Exercise: Format the data between the lines holding "Viewport: 1545px width, 893px" and "coord(401,823)", inclusive, as a JSON list of strings, one string per line, skipping any blank lines. Leave the pictures out of your answer.

Input records:
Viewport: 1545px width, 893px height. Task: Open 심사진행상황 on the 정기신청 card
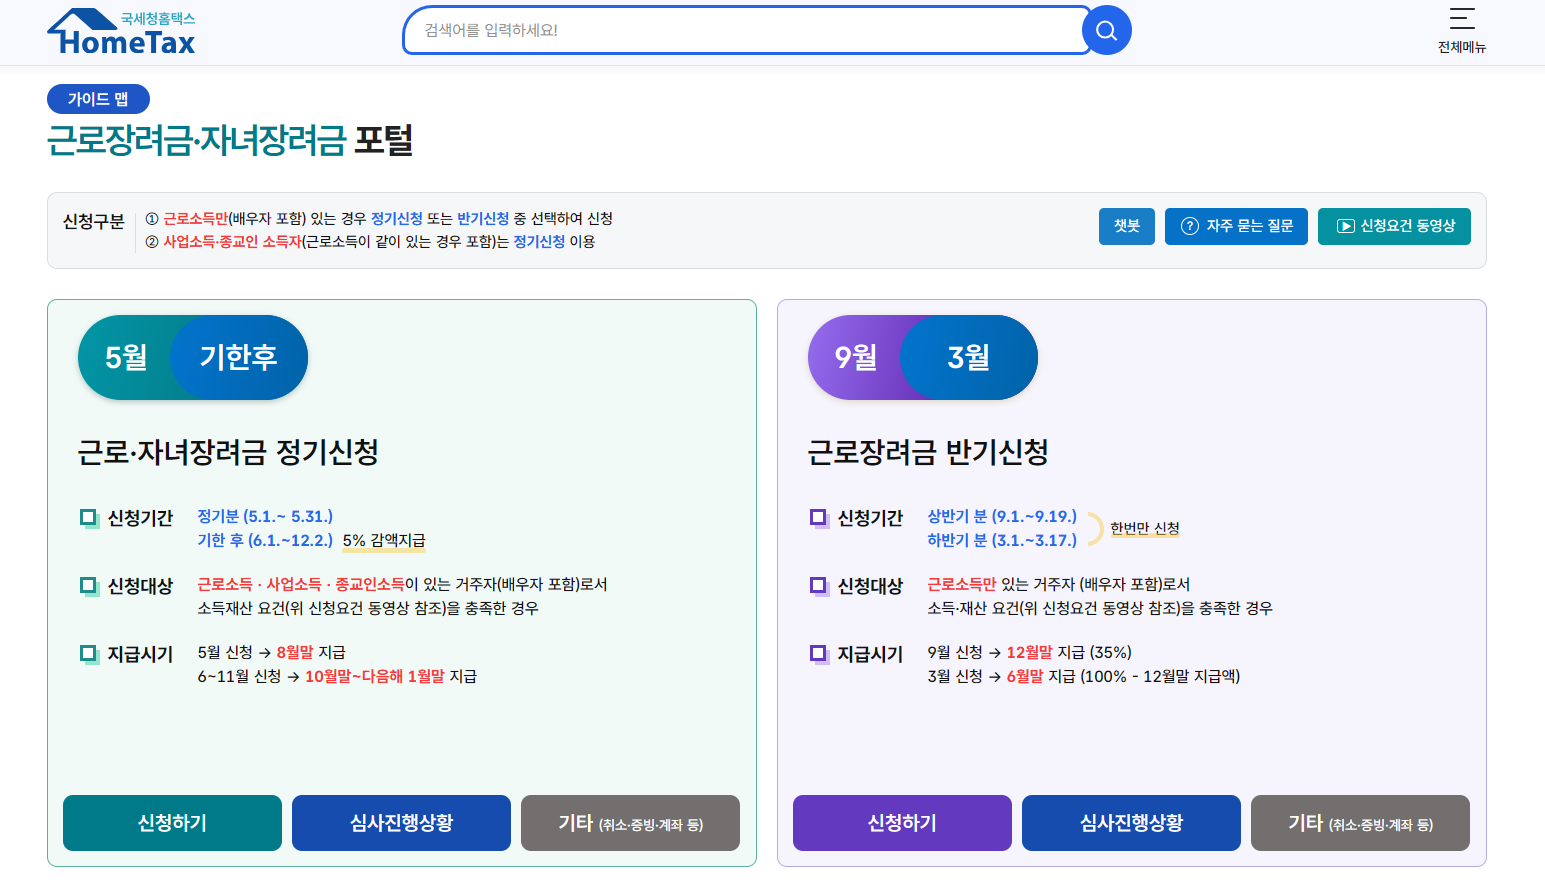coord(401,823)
* * *
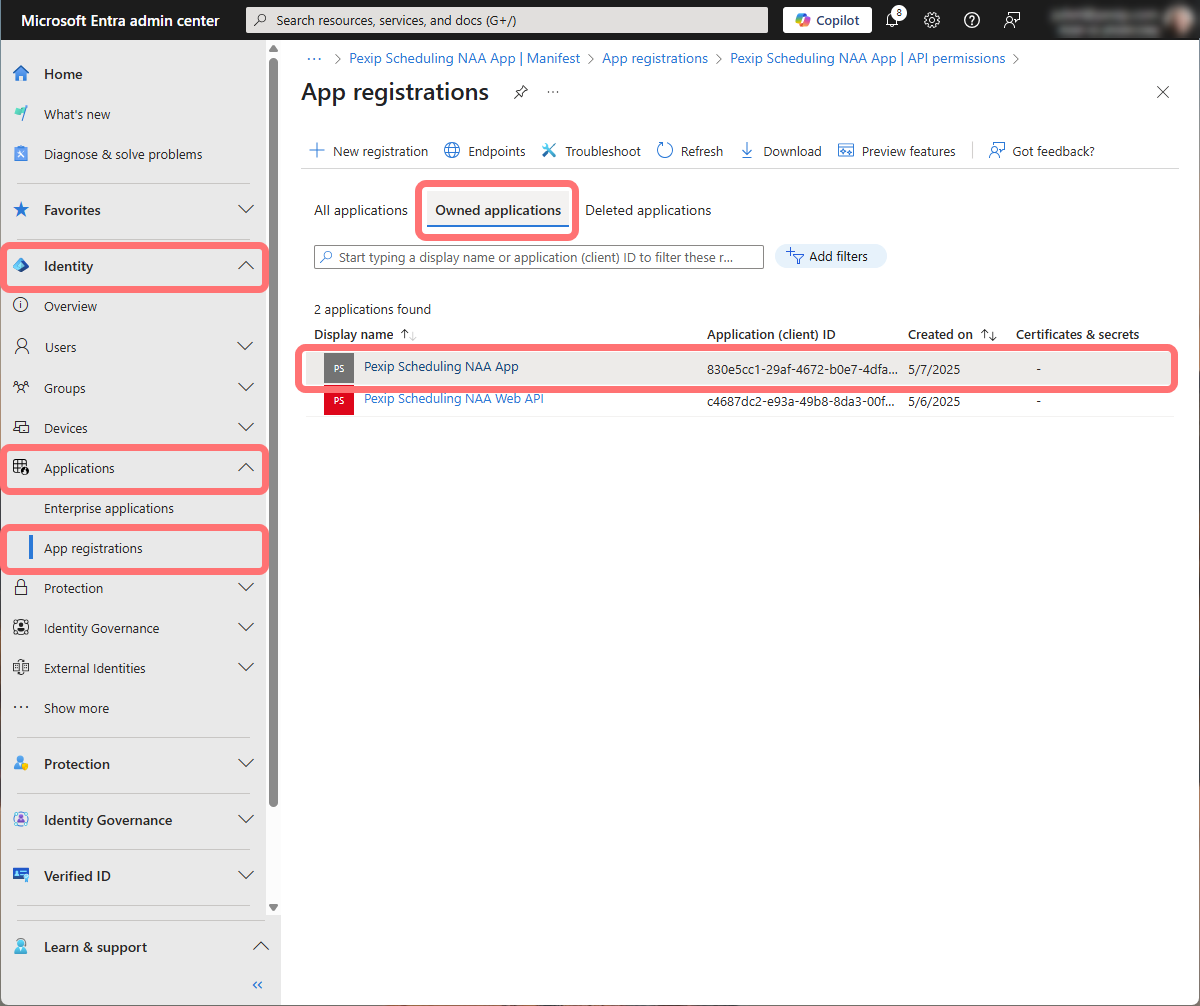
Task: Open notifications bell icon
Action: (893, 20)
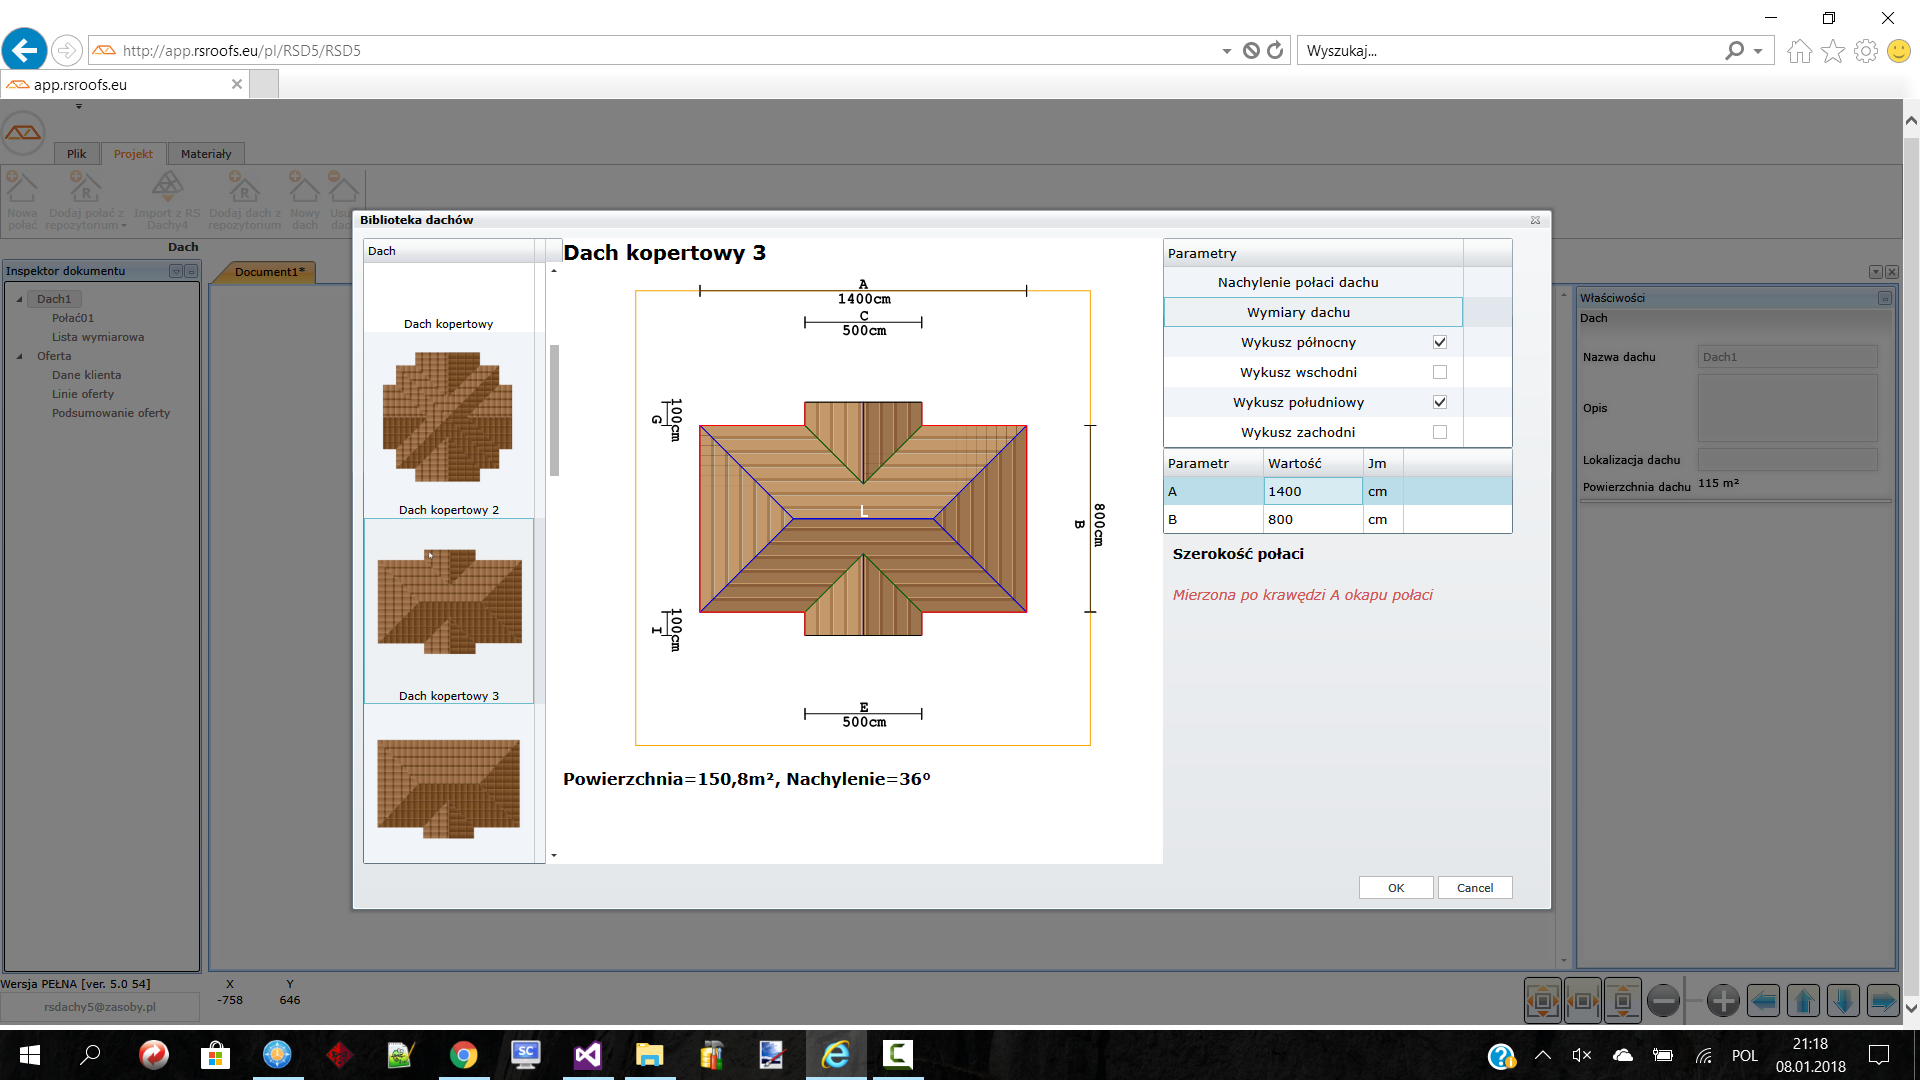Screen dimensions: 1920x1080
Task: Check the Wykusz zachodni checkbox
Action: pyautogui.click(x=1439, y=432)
...
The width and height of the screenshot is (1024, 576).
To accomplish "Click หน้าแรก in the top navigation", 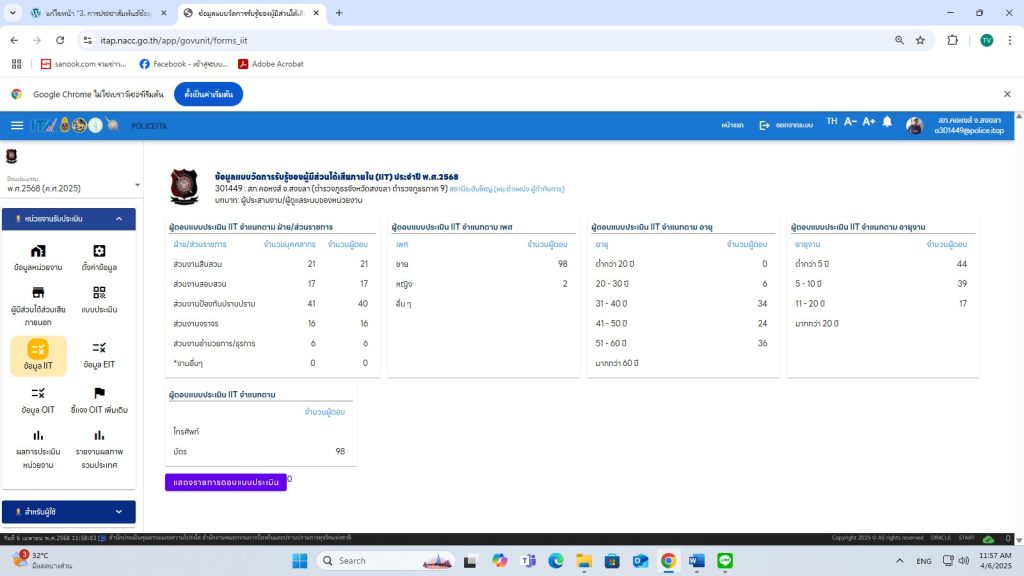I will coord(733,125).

Response:
[
  "Viewport: 1545px width, 893px height. Task: Open 심사진행상황 on the 정기신청 card",
  "coord(401,823)"
]